Rows for finding displayed items
-- START --
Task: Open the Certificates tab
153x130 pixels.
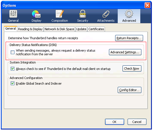Action: [x=96, y=29]
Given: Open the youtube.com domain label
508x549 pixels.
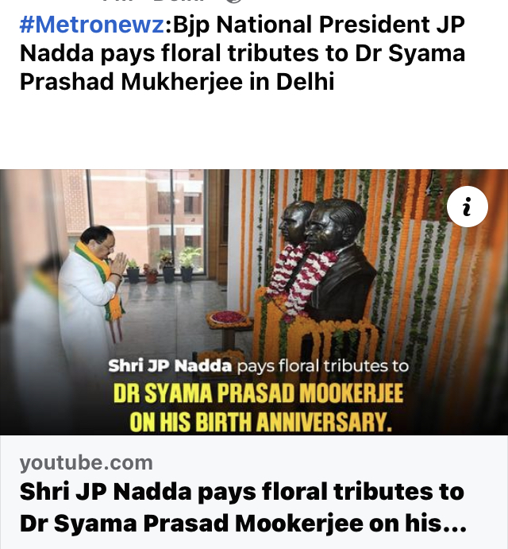Looking at the screenshot, I should pyautogui.click(x=86, y=463).
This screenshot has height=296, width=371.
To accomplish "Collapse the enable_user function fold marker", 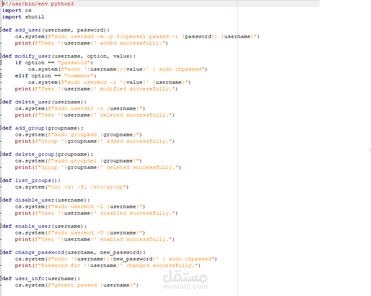I will [1, 226].
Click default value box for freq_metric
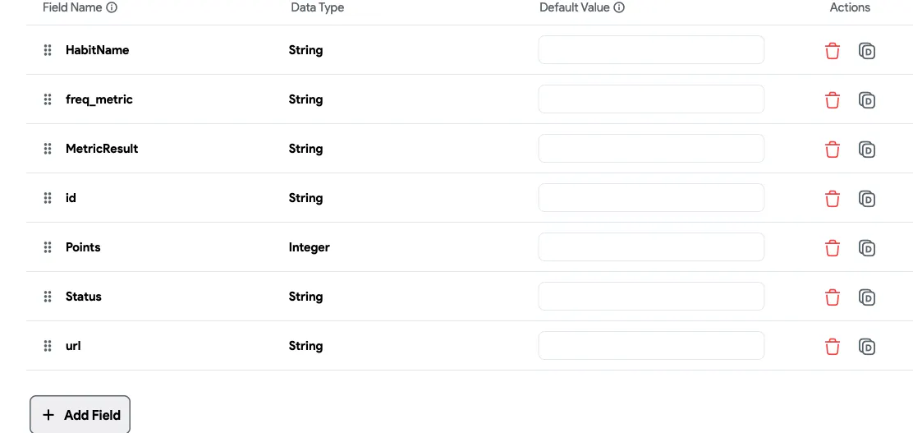Image resolution: width=913 pixels, height=433 pixels. click(651, 99)
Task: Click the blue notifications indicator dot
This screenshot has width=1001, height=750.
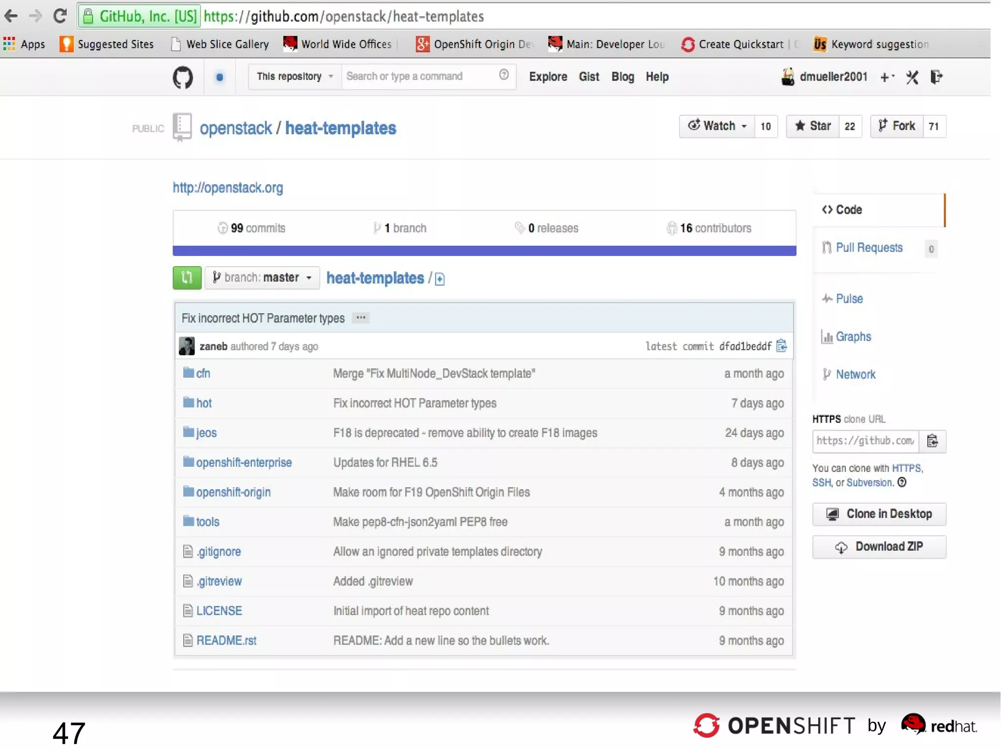Action: point(219,77)
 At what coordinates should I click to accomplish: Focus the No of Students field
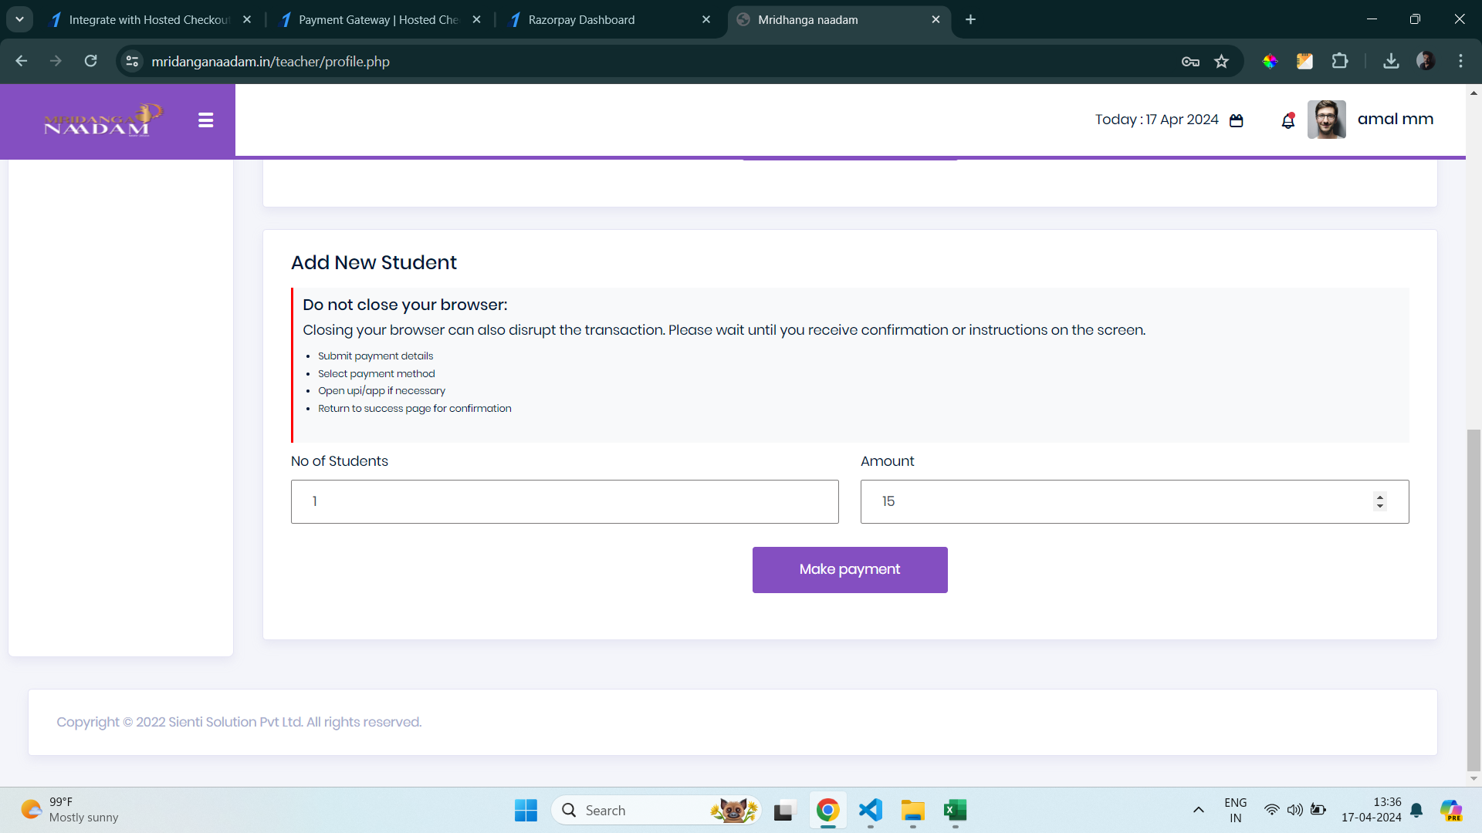pyautogui.click(x=565, y=502)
-- END --
### DIRECTIONS
Convert the rows starting at the line containing "Task: Click the" and ending at the last row into a JSON list of strings, one string per line, omitting blank lines. Leave the pictures out of the answer.

### TASK ANSWER
[
  "Task: Click the blue notifications indicator dot",
  "This screenshot has width=1001, height=750.",
  "Action: point(219,77)",
  " At what coordinates should I click to accomplish: Focus the No of Students field",
  "pyautogui.click(x=565, y=502)"
]